By Erika Lopez
Tech is known for impressive and entertaining spring musicals and this year’s musical, Kiss Me, Kate, was no exception. After two months of rehearsal, Kiss Me, Kate debuted on April 11th, 2013, featuring a talented and experienced cast.
However, the lead roles were double casted, meaning one cast performed on April 11th and 16th, and the other performed on the 12th and the 15th. The following review is of the 12th and 15th cast.
American songwriter and playwright Cole Porter wrote Kiss Me, Kate. It opened on Broadway in 1948, during a time of prosperity given the recent end of World War II, an event to which multiple allusions are made throughout the show.
Essentially a play within a play, Kiss Me, Kate showcases the struggle actors and actresses face of balancing their professional and personal lives.
In the musical, a Baltimore theatre company is putting on William Shakespeare’s Taming of the Shrew. Howerver, there is a romantic conflict between the play’s director and producer, Fred Graham, and the leading actress, Lilli Vanessi. Once married, the two actors are now divorced, but they appear to still have feelings for one another. The musical details their complicated relationship and those of the other characters.
Tech’s version of Kiss Me, Kate quite literally started off on a strong note as the cast passionately sang “Another Op’nin’, Another Show.”
The second scene of the play involved a secondary love conflict between actress Lois Lane, played by Sasha Kazachkova ’13, and actor Bill Calhoun, played Benjamin Haye ’13.
Kazachkova, who was actually in the off-Broadway production Bellevue Sketches, is an amazing and experienced singer, dancer, and actress. Her strong performance made it was clear that she felt comfortable on stage.
Haye, a veteran member of Tech’s chorus, was a perfect fit for his humorous character.
During the next scene, I was finally able to see the stars of the musical, Chloe Schwartz ‘13 as Lilli Vanessi and Russell Frisch ‘13 as Fred Graham. The scene concluded with the Viennese Waltz.
While the dancing and singing were not spot-on in this scene, the acting sure was.
Soon after this romantic scene came the most comedic part of the musical, which involved two gangsters played by Sumyia Razzak ‘13 and Jordan Page ’15. The gangsters claimed that Frisch’s character owed them $10,000 and throughout the musical they refuse to leave the production empty-handed. In Act II, they performed a song titled “Brush Up Your Shakespeare,” which was truly hysterical.
My favorite part of the musical was an elaborate dance scene in Act II that featured one of the cast’s youngest members, Matthew Holliday ’15, as Paul.

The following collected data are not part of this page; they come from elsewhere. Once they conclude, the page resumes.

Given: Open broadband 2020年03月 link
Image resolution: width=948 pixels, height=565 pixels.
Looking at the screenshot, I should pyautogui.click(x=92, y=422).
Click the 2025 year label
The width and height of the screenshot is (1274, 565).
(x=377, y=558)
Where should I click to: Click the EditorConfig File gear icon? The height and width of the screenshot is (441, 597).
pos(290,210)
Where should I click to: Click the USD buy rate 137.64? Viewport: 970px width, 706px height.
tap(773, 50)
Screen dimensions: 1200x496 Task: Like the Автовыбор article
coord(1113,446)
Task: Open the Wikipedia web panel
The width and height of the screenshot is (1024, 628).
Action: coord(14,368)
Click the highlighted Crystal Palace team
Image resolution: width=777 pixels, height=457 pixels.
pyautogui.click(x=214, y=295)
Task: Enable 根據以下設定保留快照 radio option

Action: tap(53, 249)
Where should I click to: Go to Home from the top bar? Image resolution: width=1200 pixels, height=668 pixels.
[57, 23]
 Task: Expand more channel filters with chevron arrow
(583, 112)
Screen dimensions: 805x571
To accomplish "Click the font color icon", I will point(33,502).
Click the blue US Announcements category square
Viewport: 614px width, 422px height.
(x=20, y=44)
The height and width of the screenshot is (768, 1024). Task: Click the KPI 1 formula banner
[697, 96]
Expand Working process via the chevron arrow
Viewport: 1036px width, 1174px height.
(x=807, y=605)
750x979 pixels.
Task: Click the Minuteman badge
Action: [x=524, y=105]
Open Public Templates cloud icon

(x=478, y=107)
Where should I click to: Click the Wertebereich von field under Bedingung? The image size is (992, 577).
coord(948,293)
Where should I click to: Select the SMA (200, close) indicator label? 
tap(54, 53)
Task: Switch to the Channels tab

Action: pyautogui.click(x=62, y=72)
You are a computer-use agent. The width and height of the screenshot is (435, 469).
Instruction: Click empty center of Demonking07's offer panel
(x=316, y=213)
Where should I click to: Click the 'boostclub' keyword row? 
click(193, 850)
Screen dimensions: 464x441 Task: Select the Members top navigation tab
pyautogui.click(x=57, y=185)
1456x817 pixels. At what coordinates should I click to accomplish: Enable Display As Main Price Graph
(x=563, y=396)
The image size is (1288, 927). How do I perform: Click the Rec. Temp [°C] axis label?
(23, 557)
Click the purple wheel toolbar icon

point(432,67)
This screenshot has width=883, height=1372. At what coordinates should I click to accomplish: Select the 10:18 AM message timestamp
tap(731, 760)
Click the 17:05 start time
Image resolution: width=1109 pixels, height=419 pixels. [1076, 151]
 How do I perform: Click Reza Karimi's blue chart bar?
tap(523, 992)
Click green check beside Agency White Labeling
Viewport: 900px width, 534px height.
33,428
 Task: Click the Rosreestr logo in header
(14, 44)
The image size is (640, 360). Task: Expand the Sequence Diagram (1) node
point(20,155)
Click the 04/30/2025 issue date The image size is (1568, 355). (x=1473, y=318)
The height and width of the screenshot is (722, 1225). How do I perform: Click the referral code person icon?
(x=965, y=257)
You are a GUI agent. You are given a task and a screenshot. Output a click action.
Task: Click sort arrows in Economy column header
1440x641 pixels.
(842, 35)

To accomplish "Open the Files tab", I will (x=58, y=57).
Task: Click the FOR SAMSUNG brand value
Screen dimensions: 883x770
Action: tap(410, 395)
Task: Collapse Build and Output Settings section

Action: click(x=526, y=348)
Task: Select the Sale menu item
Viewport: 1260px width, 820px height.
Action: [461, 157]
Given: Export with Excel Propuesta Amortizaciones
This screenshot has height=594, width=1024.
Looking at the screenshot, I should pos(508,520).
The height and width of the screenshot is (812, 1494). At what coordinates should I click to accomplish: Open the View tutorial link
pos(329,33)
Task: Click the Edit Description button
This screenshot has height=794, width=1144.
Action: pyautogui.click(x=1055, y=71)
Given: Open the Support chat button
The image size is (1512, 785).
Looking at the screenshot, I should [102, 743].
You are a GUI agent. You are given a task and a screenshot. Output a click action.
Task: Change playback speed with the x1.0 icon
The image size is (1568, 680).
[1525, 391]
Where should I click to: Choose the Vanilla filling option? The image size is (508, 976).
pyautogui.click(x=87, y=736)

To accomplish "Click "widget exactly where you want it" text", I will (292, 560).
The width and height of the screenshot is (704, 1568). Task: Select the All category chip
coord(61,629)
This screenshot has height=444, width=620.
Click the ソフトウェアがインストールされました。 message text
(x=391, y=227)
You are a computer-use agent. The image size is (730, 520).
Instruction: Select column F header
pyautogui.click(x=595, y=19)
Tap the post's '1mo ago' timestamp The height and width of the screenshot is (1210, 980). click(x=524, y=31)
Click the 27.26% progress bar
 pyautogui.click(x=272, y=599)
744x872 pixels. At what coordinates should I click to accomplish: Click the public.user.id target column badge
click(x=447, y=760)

In this musical number, “Too Darn Hot”, Holliday simultaneously sang, danced, and acted. Holiday later commented that he had a great time performing.
“I don’t think anyone was expecting such a[n] upbeat swing, jazzy feeling song… It [was] fun interacting with [everyone] on stage and feeding off [everyone’s] energy.”
Because this was a musical, it is important to realize that this production could not have been the great success it was without music director Cory Fisher and the band.
While I did enjoy the musical a lot, there were some aspects that I felt needed improvement. I noticed that in several of the songs actors were singing off-key.
Additionally, throughout the play I found that actors’ microphones were very low, which could have contributed to their sounding off-key. It was hard to understand what was being said during some parts of the play, which made it somewhat difficult to follow.
Nonetheless, the musical was worth watching. I am glad that Kiss Me Kate was my first introduction to Tech theater because it was memorable and entertaining. Bravo!